# [WHAT THE EXERCISE ASKS]
Give the entries again, exactly as written.

# [DATA FOR THIS EXERCISE]

BEGIN

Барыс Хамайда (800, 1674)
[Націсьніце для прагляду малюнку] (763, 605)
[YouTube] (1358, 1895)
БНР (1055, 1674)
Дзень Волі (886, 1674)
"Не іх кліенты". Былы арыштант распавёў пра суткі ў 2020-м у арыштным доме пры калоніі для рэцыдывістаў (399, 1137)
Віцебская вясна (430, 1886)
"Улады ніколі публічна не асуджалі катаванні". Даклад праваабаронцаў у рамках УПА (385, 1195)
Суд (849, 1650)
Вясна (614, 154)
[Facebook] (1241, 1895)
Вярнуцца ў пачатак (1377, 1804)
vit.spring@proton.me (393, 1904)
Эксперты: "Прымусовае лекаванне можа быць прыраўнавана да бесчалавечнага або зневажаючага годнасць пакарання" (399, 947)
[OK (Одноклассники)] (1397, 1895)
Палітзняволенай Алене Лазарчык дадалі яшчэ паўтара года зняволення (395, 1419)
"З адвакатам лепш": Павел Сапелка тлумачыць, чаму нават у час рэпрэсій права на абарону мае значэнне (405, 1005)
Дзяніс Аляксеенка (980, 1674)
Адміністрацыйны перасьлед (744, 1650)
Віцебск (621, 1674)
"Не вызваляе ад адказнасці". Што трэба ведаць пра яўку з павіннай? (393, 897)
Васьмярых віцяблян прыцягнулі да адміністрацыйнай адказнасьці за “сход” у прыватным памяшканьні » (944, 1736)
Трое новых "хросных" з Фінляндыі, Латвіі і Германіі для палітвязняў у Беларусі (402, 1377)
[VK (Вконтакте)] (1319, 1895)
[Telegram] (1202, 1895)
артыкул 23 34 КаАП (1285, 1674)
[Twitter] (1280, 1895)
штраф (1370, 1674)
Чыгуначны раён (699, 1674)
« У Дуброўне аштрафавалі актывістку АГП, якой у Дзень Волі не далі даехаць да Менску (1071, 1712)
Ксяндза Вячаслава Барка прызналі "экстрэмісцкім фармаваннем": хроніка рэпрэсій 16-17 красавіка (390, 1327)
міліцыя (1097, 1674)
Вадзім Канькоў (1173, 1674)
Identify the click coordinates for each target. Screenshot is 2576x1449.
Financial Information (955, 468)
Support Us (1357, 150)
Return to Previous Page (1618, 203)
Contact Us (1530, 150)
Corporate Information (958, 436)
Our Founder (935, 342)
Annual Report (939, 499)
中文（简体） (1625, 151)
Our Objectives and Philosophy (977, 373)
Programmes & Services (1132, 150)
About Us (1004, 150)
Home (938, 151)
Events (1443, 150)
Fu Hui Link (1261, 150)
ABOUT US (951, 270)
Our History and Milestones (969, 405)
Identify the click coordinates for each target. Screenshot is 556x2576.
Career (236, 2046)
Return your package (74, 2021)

END

# [EXERCISE OUTPUT]
Барыс Хамайда (800, 1674)
[Націсьніце для прагляду малюнку] (763, 605)
[YouTube] (1358, 1895)
БНР (1055, 1674)
Дзень Волі (886, 1674)
"Не іх кліенты". Былы арыштант распавёў пра суткі ў 2020-м у арыштным доме пры калоніі для рэцыдывістаў (399, 1137)
Віцебская вясна (430, 1886)
"Улады ніколі публічна не асуджалі катаванні". Даклад праваабаронцаў у рамках УПА (385, 1195)
Суд (849, 1650)
Вясна (614, 154)
[Facebook] (1241, 1895)
Вярнуцца ў пачатак (1377, 1804)
vit.spring@proton.me (393, 1904)
Эксперты: "Прымусовае лекаванне можа быць прыраўнавана да бесчалавечнага або зневажаючага годнасць пакарання" (399, 947)
[OK (Одноклассники)] (1397, 1895)
Палітзняволенай Алене Лазарчык дадалі яшчэ паўтара года зняволення (395, 1419)
"З адвакатам лепш": Павел Сапелка тлумачыць, чаму нават у час рэпрэсій права на абарону мае значэнне (405, 1005)
Дзяніс Аляксеенка (980, 1674)
Адміністрацыйны перасьлед (744, 1650)
Віцебск (621, 1674)
"Не вызваляе ад адказнасці". Што трэба ведаць пра яўку з павіннай? (393, 897)
Васьмярых віцяблян прыцягнулі да адміністрацыйнай адказнасьці за “сход” у прыватным памяшканьні » (944, 1736)
Трое новых "хросных" з Фінляндыі, Латвіі і Германіі для палітвязняў у Беларусі (402, 1377)
[VK (Вконтакте)] (1319, 1895)
[Telegram] (1202, 1895)
артыкул 23 34 КаАП (1285, 1674)
[Twitter] (1280, 1895)
штраф (1370, 1674)
Чыгуначны раён (699, 1674)
« У Дуброўне аштрафавалі актывістку АГП, якой у Дзень Волі не далі даехаць да Менску (1071, 1712)
Ксяндза Вячаслава Барка прызналі "экстрэмісцкім фармаваннем": хроніка рэпрэсій 16-17 красавіка (390, 1327)
міліцыя (1097, 1674)
Вадзім Канькоў (1173, 1674)
Identify the click coordinates for each target. Screenshot is 2576x1449.
Financial Information (955, 468)
Support Us (1357, 150)
Return to Previous Page (1618, 203)
Contact Us (1530, 150)
Corporate Information (958, 436)
Our Founder (935, 342)
Annual Report (939, 499)
中文（简体） (1625, 151)
Our Objectives and Philosophy (977, 373)
Programmes & Services (1132, 150)
About Us (1004, 150)
Home (938, 151)
Events (1443, 150)
Fu Hui Link (1261, 150)
ABOUT US (951, 270)
Our History and Milestones (969, 405)
Identify the click coordinates for each target. Screenshot is 556x2576.
Career (236, 2046)
Return your package (74, 2021)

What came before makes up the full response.